**Exercise data:**
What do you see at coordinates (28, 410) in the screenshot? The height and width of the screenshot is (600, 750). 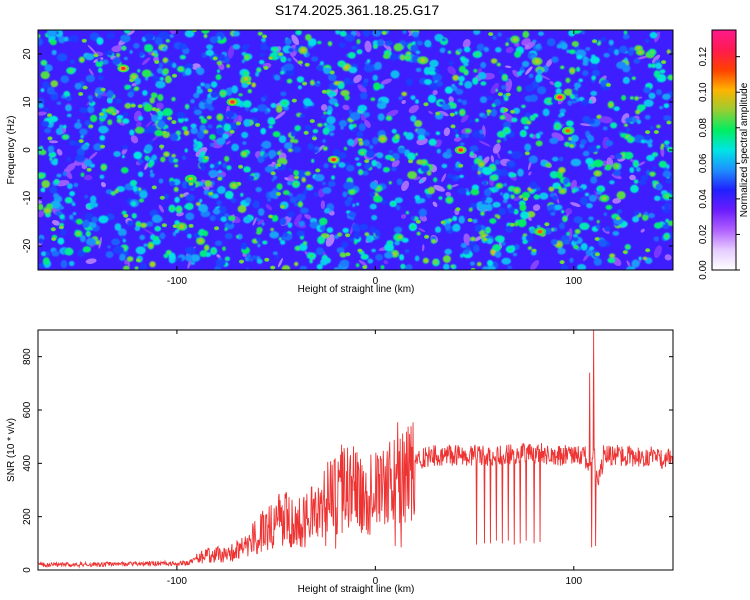 I see `y-tick-label: 600` at bounding box center [28, 410].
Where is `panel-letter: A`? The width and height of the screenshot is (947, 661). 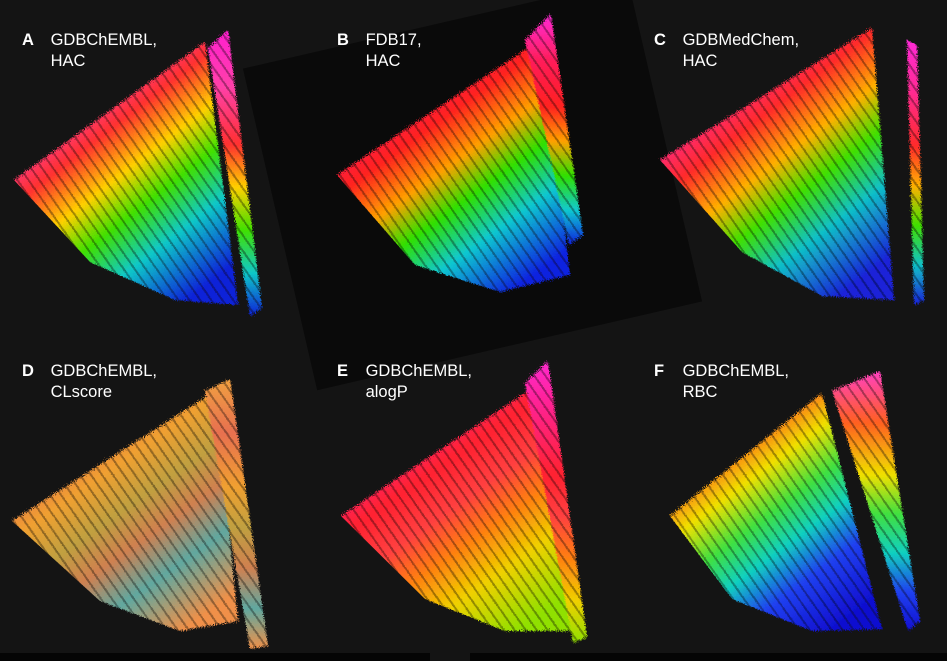 panel-letter: A is located at coordinates (28, 40).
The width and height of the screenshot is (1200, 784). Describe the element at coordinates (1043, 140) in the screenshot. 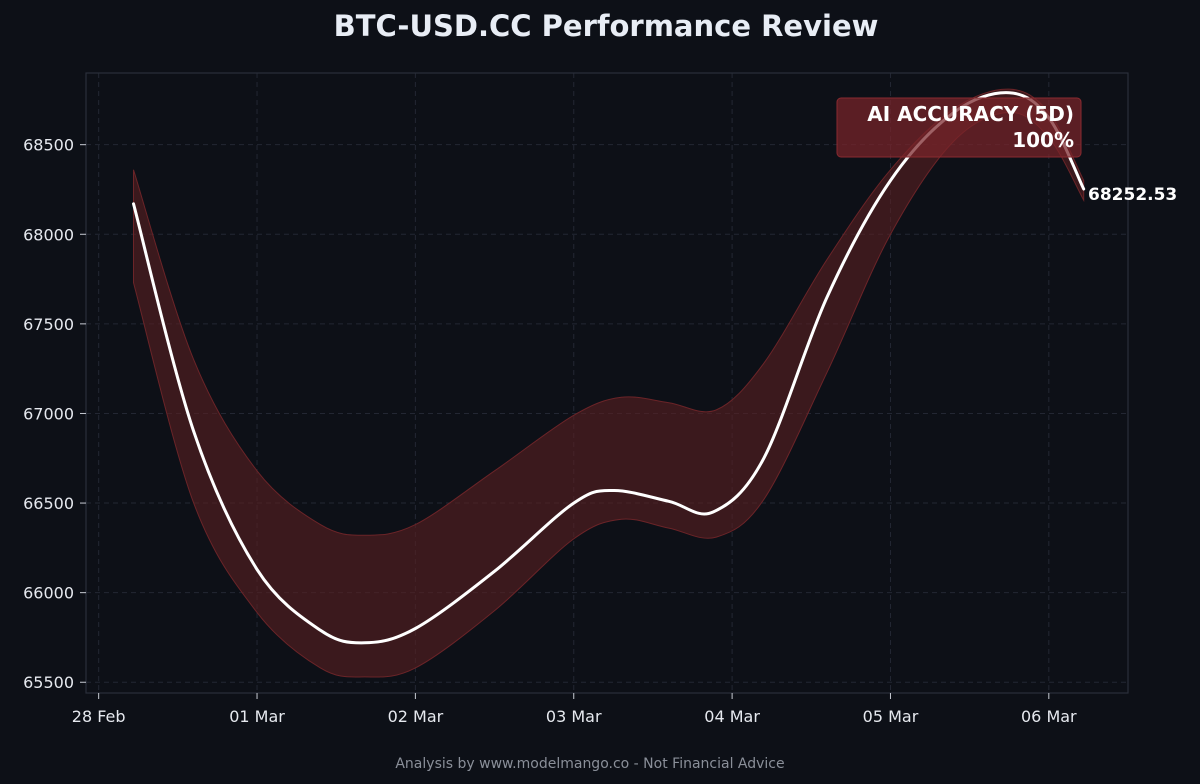

I see `accuracy-badge-value: 100%` at that location.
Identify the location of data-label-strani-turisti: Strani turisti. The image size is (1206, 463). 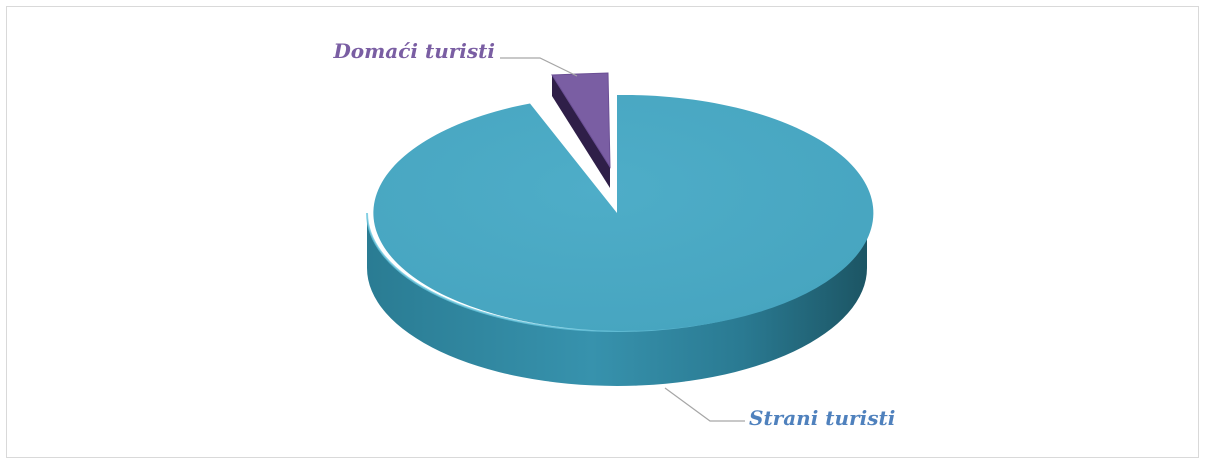
(822, 418).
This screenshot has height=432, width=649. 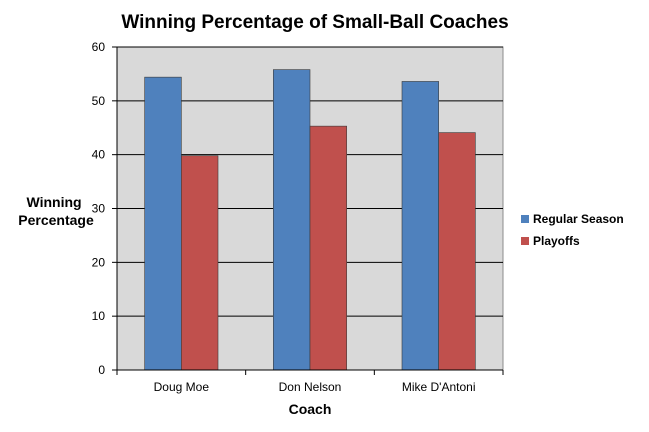 I want to click on y-axis-title-line-1: Winning, so click(x=54, y=202).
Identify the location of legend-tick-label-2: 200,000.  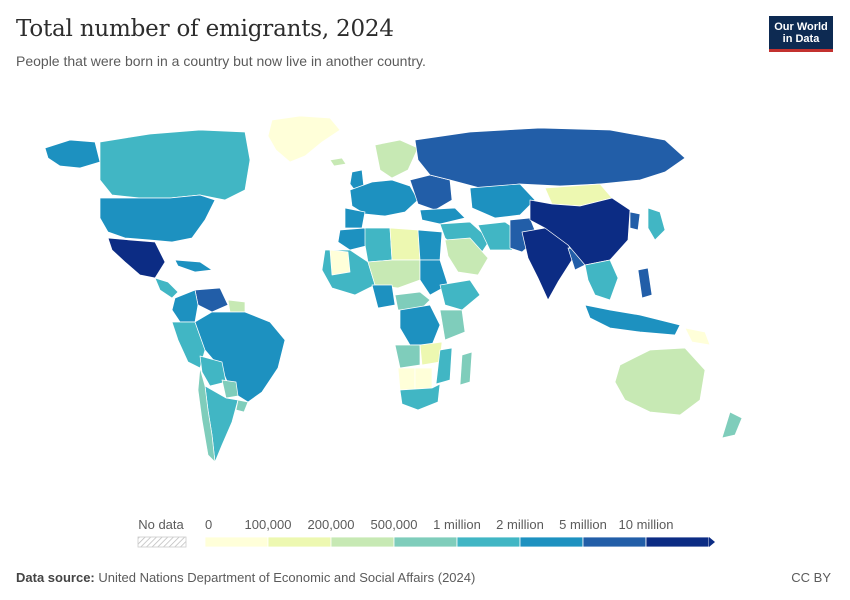
(332, 524).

**Action item:** Convert the part of the listing that opens with the line containing "Identify the location of legend-tick-label-2: 200,000." and runs through the end of the listing into a JSON list of strings, one string per line, skipping blank lines. Leave the pictures out.

**Answer below:**
[
  "Identify the location of legend-tick-label-2: 200,000.  ",
  "(332, 524)."
]